ColBERT: state-of-the-art neural search (SIGIR'20, TACL'21, NeurIPS'21, NAACL'22, CIKM'22, ACL'23, EMNLP'23)

MIT License

2.82k stars 369 forks source link

Regarding ColBERT Training Data #153

Open LakshKD opened 1 year ago

LakshKD commented 1 year ago

Hi Team,

I was going through the ColBERT v1 code and was able to run it on triples.train.small.tsv(from MSMARCO). I have a doubt regarding the training file format: Is it possible to train the ColBERT v1 model by providing the data of query and positive document and let the model create the negatives from random passages in the batch? I want to train it on my dataset from scratch and wanted to directly provide the query_text, positive_document_text while model can create the negatives while training.

Looking forward for the response. Thanks for this wonderful code and awesome paper :)

LakshKD commented 1 year ago

Also I have this another doubt regarding using custom tokenizer:

I want to use a custom SentencePiece tokenizer, let's say if I want to train ColBERT on other languages instead of English.
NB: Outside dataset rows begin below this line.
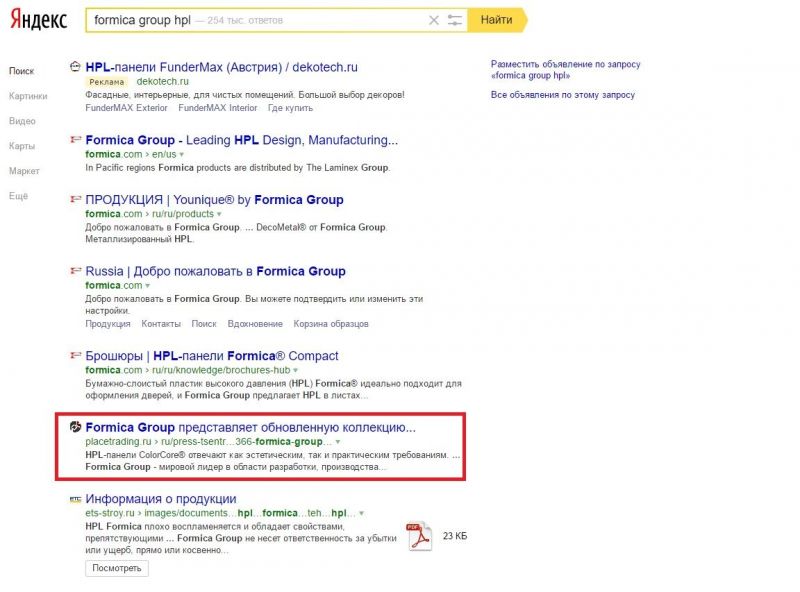Click the Yandex logo

coord(39,20)
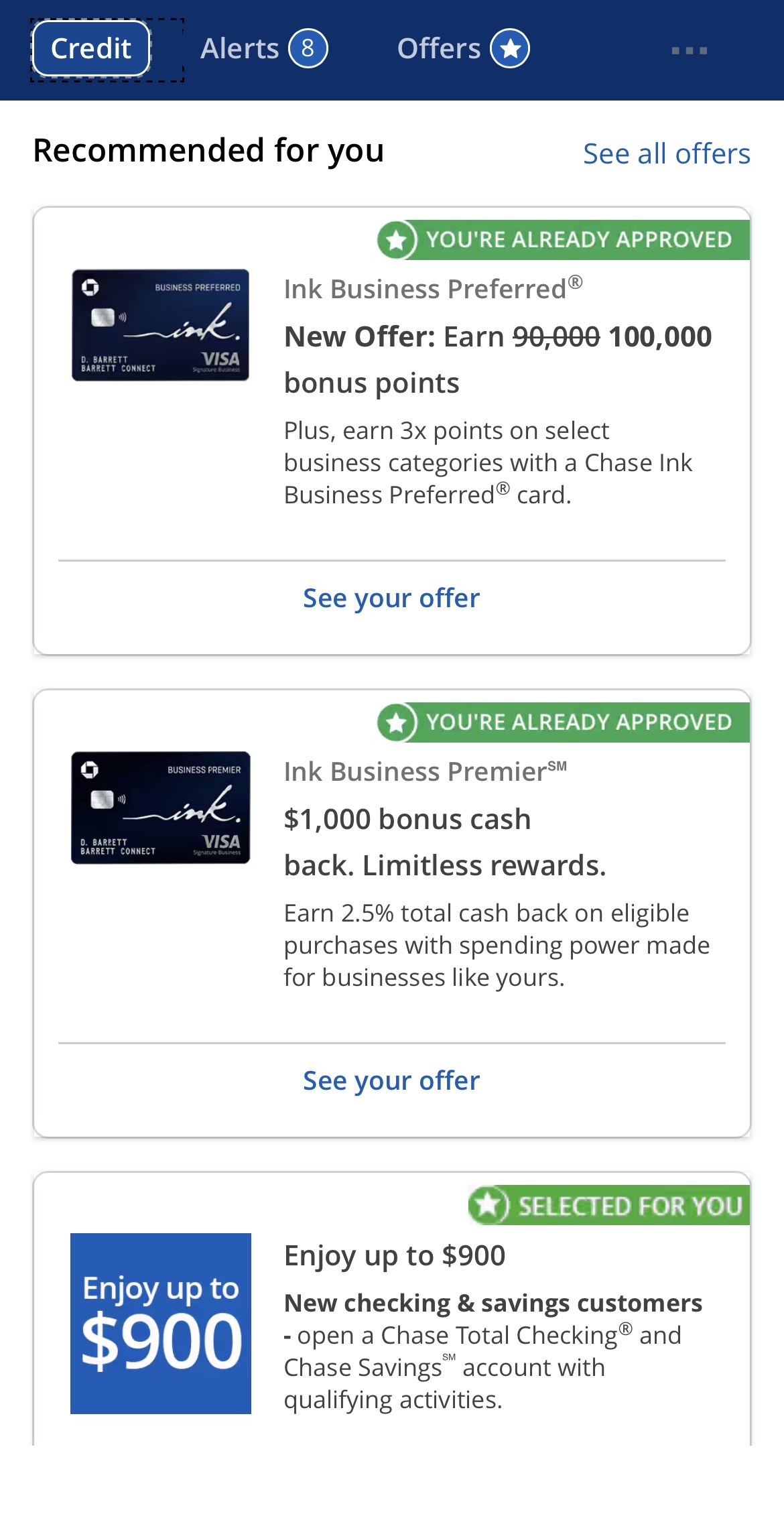Tap the Alerts badge showing 8
This screenshot has width=784, height=1514.
pyautogui.click(x=308, y=49)
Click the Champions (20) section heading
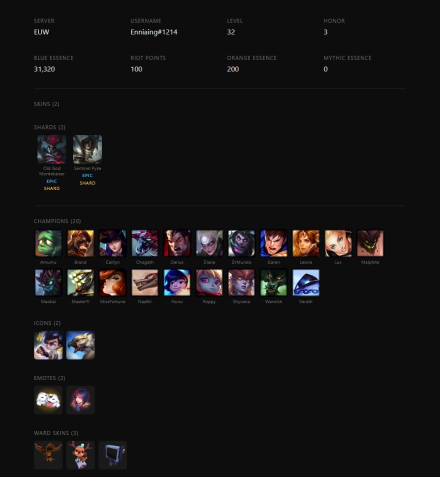The height and width of the screenshot is (477, 440). (x=57, y=221)
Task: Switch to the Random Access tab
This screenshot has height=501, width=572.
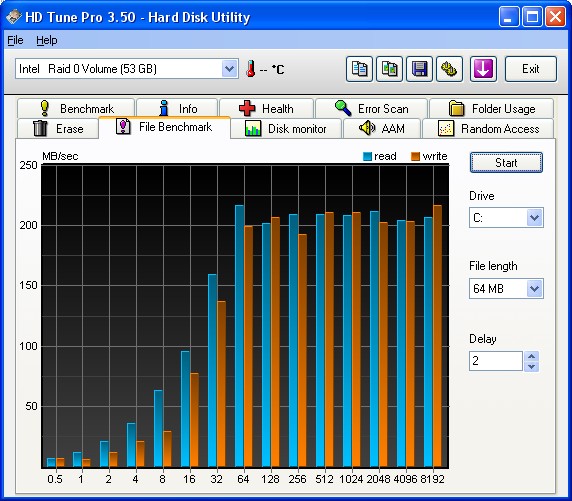Action: [x=488, y=128]
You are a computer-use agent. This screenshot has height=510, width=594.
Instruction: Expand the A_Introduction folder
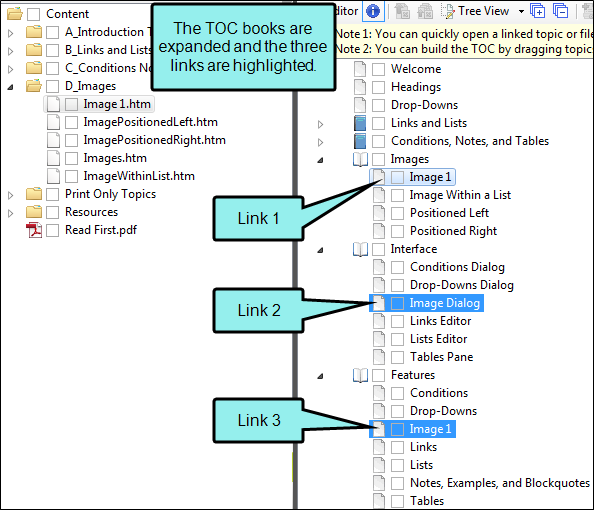point(11,33)
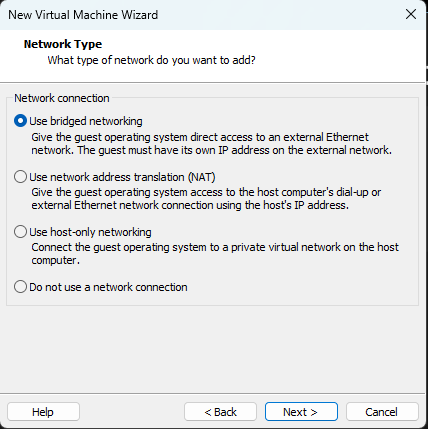
Task: Open Help for the wizard
Action: [x=43, y=412]
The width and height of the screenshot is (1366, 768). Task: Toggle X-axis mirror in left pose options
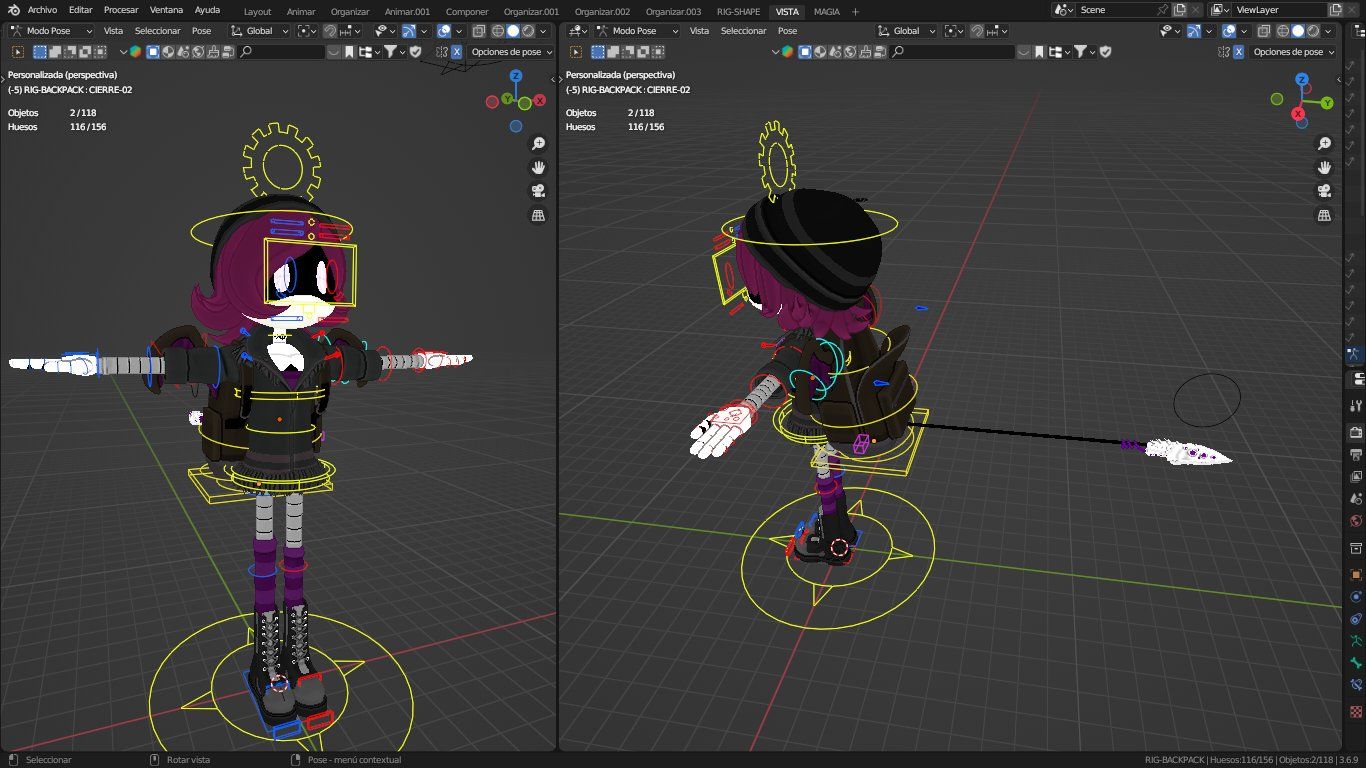[457, 51]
Is it possible ?

Thanks

okhat commented 1 year ago

You do need to select the negatives before training, but we have a utility/ directory with scripts that create triples for you.

ColERTv2 now supports any encoder, so non-English encoders will work fine. You need to pass checkpoint='name-of-encoder' instead of bert-base-uncased.

lifelongeek commented 1 year ago

@okhat Could you provide example arguments when using utility/triples.py? I can see arguments --ranking, --output, --positives, --depth, --permissive, --biased, --seed and it would be nice to understand if you provide any example for each arguments.

salbatarni commented 5 months ago

@okhat I see a doc string saying: "Note that config.checkpoint is ignored. Only the supplied checkpoint here is used." in trainer.py So is the checkpoint you are talking about is different than config.checkpoint?